In the case of Fortescue, the company was due for a fall. Fortescue’s only business is digging up iron ore in Western Australia and loading it on ships bound for China. This model is very profitable as long as China keeps growing, and extraction costs in Western Australia are low.
But after extensive boots on the ground last year, I concluded that a slowdown in Chinese construction and steel demand was a near-certainty. Fortescue was a logical candidate to bear the full brunt of that.
Sure enough, over the past several months, this thesis came to fruition. With iron ore piling up at ports across China, spot prices of iron ore have plunged by more than 30%. Fortescue’s stock price fell even more… which means that anyone who shorted the stock made money.

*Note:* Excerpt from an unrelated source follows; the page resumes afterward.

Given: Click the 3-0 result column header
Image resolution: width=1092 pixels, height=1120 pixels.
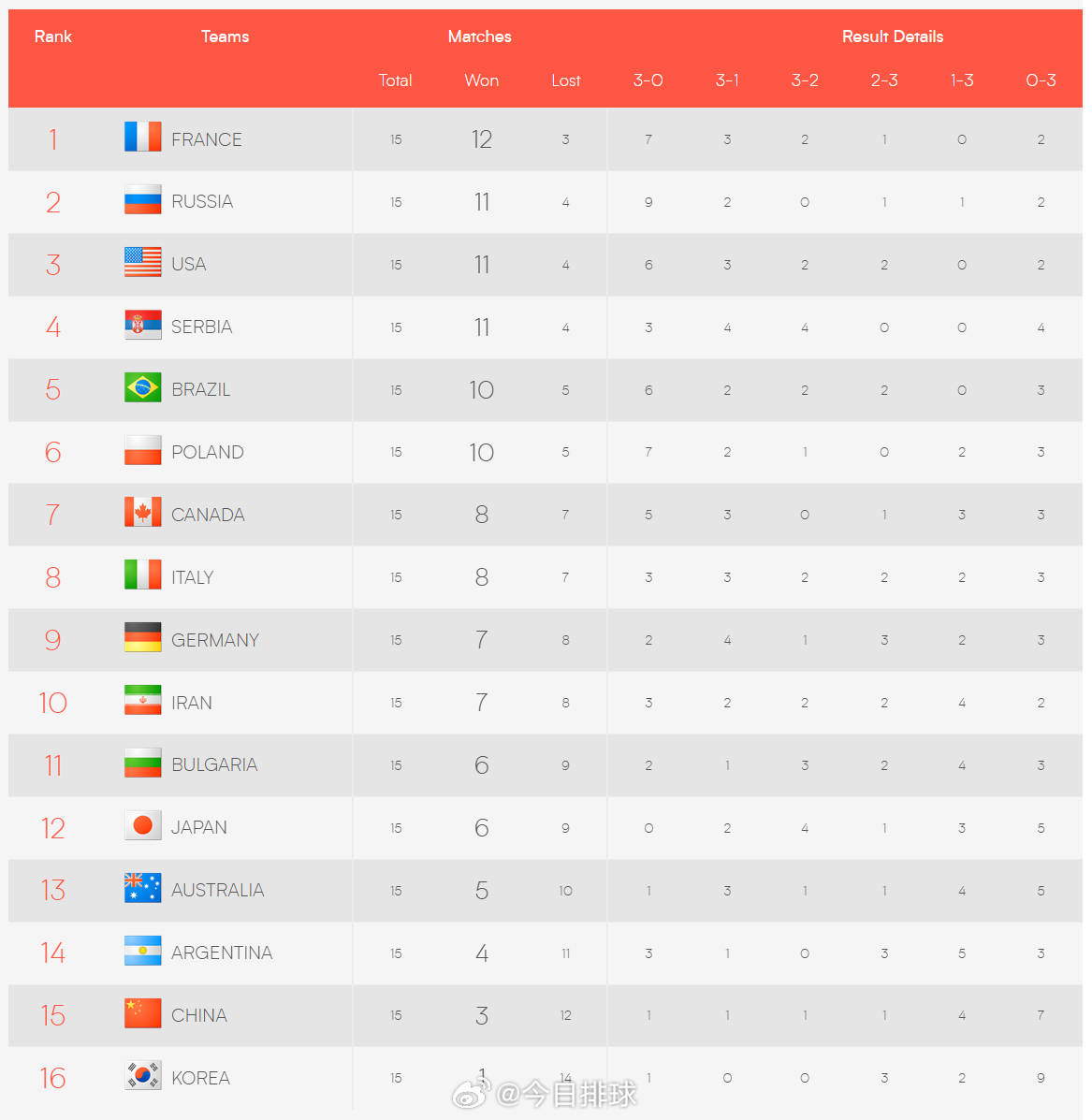Looking at the screenshot, I should [x=648, y=80].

Oh, there’s one more problem. In addition to a slowdown in China, the company has financed its growing expansion with borrowed money. Indeed, Fortescue has taken on so much debt that with spot iron ore prices below $100 per ton, the company couldn’t even pay the interest bill.
So, with his company deep in debt, what did the founder and chairman do? Why, he BORROWED EVEN MORE MONEY, of course. The company this week announced a new $4.5 billion financing package from JP Morgan and Credit Suisse.
As of June 30th, Fortescue already had total debts of $10.4 billion. In August it added $1.5 billion, lifting its total borrowing to $11.9 billion. With the new capacity, the company will add nearly a billion dollars of net debt, taking the total to $12.8 billion.
It seems obvious to most people that you cannot borrow your way out of debt. Yet for some reason, all over the world, from companies such as Fortescue, to nearly every Western government, that’s exactly what is going on.
The accepted wisdom is to borrow more, extend the payback period for your loans, and pretend there’s no problem paying them back.
What’s really crazy is that the market is comfortable with this arrangement– Fortescue’s shares recently surged nearly 20% after this latest Houdini act. This is like assuming that a terminal patient is going to recover just because you give him another shot of morphine.
Treating the SYMPTOMS is the easy way out… but it fixes nothing. It’s clear the world needs people willing to address the underlying CAUSES of the challenges we face.
Unfortunately, there are very few of those people on the horizon. This ‘extend and pretend’ strategy seems to dominate all financial thinking.
Consequently, just as short-selling Fortescue on this recent bounce will still likely to prove to be a profitable strategy in the long run, betting on the eventual collapse of our over-stretched fiat money system still seems to be the right play.